§ What is needed
Return each line of the entries that holds the string "from".

§ Task data
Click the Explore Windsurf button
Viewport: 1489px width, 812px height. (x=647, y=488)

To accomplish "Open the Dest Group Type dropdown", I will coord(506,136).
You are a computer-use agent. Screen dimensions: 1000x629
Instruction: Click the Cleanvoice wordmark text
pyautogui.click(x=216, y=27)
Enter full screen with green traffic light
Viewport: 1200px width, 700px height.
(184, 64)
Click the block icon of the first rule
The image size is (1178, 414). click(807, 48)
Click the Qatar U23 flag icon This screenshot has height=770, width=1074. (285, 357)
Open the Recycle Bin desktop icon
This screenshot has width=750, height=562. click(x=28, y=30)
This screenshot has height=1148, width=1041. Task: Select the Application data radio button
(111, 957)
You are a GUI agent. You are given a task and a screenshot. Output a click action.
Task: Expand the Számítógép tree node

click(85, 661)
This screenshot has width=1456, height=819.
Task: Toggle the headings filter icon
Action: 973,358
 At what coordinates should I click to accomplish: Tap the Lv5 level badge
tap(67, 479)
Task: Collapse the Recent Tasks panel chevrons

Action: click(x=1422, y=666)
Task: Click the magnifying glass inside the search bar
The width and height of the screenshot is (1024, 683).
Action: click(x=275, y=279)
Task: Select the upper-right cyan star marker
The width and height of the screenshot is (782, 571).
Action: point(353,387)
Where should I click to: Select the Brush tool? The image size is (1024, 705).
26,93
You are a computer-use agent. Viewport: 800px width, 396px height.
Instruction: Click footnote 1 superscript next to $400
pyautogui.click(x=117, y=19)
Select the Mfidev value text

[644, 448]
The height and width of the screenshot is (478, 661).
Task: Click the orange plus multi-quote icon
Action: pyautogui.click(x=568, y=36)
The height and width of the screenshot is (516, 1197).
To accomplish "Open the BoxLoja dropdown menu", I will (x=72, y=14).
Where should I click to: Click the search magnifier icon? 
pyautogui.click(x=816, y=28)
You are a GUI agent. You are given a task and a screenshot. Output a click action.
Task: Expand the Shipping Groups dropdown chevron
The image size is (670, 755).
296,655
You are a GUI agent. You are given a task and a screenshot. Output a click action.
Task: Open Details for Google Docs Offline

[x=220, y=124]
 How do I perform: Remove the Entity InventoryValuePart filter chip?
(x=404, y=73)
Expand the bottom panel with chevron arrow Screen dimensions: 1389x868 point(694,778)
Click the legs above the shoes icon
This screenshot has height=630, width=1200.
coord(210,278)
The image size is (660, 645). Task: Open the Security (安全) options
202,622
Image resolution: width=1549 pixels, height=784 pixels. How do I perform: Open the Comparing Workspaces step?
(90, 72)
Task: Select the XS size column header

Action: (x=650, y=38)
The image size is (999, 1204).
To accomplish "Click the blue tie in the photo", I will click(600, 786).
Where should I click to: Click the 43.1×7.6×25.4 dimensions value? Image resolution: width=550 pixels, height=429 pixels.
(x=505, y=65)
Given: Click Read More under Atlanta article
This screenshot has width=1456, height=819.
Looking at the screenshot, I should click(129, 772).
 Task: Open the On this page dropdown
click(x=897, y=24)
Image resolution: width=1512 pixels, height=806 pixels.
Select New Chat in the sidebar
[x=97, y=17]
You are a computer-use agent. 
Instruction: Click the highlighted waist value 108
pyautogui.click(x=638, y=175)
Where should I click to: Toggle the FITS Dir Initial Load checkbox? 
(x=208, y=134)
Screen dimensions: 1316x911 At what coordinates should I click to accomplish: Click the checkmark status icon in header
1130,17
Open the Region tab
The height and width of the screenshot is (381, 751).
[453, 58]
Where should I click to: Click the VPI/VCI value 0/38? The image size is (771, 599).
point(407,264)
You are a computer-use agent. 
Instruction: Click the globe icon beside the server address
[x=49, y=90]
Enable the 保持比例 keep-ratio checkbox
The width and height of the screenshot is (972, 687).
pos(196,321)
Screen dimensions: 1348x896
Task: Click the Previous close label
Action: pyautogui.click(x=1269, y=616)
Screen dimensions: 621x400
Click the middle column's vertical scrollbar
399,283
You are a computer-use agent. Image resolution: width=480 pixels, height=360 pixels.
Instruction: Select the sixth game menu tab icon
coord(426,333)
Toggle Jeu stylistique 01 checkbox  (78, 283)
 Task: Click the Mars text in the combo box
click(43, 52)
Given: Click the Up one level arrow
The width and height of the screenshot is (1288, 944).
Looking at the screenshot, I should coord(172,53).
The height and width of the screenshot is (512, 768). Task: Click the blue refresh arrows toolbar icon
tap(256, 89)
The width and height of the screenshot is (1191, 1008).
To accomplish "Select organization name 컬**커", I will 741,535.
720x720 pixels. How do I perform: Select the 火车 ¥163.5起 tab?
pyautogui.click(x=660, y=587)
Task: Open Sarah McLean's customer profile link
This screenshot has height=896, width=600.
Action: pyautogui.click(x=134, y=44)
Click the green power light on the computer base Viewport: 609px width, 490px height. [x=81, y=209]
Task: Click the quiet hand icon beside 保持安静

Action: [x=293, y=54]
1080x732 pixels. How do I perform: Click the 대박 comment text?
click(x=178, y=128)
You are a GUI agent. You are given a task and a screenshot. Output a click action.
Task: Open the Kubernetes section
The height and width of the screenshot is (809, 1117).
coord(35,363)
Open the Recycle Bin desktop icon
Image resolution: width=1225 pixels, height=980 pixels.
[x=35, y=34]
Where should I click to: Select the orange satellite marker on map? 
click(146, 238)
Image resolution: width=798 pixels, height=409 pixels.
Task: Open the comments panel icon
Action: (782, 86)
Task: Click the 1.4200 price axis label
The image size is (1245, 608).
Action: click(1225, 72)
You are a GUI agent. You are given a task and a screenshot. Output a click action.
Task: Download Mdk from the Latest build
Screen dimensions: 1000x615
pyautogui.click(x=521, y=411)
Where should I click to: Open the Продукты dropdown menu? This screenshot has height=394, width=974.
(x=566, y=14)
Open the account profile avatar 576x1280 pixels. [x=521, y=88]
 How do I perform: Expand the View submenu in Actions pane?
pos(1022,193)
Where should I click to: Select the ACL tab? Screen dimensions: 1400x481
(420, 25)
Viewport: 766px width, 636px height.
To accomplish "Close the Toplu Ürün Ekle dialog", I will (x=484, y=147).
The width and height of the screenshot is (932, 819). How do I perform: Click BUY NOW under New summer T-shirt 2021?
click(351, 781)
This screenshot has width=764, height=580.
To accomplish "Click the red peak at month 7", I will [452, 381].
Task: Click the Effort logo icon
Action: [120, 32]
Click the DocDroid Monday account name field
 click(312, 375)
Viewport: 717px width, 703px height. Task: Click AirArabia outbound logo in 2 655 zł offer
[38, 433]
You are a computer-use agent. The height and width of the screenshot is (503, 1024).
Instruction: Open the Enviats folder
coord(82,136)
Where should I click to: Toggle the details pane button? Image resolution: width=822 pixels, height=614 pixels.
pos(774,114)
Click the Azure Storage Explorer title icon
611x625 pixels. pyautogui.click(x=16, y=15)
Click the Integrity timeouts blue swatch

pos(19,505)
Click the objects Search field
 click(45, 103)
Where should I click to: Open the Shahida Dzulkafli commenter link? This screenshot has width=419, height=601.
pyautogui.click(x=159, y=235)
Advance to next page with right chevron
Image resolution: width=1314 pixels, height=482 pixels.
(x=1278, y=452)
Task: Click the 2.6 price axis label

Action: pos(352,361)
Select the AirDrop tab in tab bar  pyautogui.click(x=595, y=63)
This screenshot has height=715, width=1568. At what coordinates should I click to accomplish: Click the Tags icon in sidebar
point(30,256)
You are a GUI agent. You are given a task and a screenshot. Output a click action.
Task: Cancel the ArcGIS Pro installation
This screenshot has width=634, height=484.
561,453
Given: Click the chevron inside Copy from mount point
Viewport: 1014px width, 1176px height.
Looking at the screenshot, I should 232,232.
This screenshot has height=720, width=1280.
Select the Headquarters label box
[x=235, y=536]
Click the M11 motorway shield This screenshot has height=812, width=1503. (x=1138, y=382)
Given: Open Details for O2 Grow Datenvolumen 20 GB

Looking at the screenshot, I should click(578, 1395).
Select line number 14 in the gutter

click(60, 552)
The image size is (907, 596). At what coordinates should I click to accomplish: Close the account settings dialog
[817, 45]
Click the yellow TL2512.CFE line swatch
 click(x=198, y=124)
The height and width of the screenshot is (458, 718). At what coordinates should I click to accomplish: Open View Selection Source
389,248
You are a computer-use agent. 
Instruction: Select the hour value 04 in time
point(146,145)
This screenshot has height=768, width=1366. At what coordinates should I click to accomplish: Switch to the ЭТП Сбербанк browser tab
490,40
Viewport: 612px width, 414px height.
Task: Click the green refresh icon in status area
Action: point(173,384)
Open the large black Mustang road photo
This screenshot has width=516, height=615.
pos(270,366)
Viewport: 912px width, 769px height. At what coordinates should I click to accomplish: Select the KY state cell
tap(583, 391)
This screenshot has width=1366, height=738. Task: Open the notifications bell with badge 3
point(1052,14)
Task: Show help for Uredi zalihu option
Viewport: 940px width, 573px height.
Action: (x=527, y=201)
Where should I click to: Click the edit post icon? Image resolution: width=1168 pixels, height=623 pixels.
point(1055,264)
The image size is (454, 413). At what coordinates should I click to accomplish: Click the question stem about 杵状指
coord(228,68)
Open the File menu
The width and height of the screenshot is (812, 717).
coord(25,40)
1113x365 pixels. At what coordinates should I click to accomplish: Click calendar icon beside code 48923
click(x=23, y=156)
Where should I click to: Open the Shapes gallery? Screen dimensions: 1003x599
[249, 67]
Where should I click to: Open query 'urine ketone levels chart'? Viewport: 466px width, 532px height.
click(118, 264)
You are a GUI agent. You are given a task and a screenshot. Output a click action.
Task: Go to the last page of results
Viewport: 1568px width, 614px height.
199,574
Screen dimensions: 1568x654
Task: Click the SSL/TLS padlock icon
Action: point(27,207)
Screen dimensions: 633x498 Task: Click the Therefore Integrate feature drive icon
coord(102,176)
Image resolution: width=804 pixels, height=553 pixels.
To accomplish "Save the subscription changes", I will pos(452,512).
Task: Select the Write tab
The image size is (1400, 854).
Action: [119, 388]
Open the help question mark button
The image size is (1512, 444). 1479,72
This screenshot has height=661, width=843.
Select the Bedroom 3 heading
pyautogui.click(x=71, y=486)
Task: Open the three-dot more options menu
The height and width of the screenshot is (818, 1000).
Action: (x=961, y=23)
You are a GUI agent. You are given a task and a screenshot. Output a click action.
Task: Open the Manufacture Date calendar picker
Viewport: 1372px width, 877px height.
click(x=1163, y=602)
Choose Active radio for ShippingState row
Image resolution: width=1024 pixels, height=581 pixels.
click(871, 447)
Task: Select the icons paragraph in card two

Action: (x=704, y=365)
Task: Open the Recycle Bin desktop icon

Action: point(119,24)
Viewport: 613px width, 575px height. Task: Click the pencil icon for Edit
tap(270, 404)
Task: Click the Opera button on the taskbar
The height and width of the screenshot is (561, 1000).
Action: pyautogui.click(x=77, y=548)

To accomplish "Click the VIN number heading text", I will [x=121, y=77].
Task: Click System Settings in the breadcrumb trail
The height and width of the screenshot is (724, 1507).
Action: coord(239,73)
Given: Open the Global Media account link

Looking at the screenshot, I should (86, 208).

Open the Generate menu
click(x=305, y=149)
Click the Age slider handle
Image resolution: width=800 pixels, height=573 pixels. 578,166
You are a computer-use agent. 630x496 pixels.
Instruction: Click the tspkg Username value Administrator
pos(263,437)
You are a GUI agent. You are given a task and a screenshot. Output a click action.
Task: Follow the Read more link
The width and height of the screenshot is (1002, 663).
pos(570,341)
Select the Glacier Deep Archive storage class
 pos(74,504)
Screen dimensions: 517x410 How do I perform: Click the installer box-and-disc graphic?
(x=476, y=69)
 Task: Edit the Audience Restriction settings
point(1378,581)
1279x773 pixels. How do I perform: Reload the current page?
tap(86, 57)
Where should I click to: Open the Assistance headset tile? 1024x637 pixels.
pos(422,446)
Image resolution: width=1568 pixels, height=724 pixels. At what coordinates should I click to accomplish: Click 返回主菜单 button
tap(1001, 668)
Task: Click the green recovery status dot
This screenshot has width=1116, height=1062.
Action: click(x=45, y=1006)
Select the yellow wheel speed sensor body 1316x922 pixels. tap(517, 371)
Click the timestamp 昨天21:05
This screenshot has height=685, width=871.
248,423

§ Result for this exercise
Task: Download Mdk from the Latest build
Given: Click the chevron inside Copy from mount point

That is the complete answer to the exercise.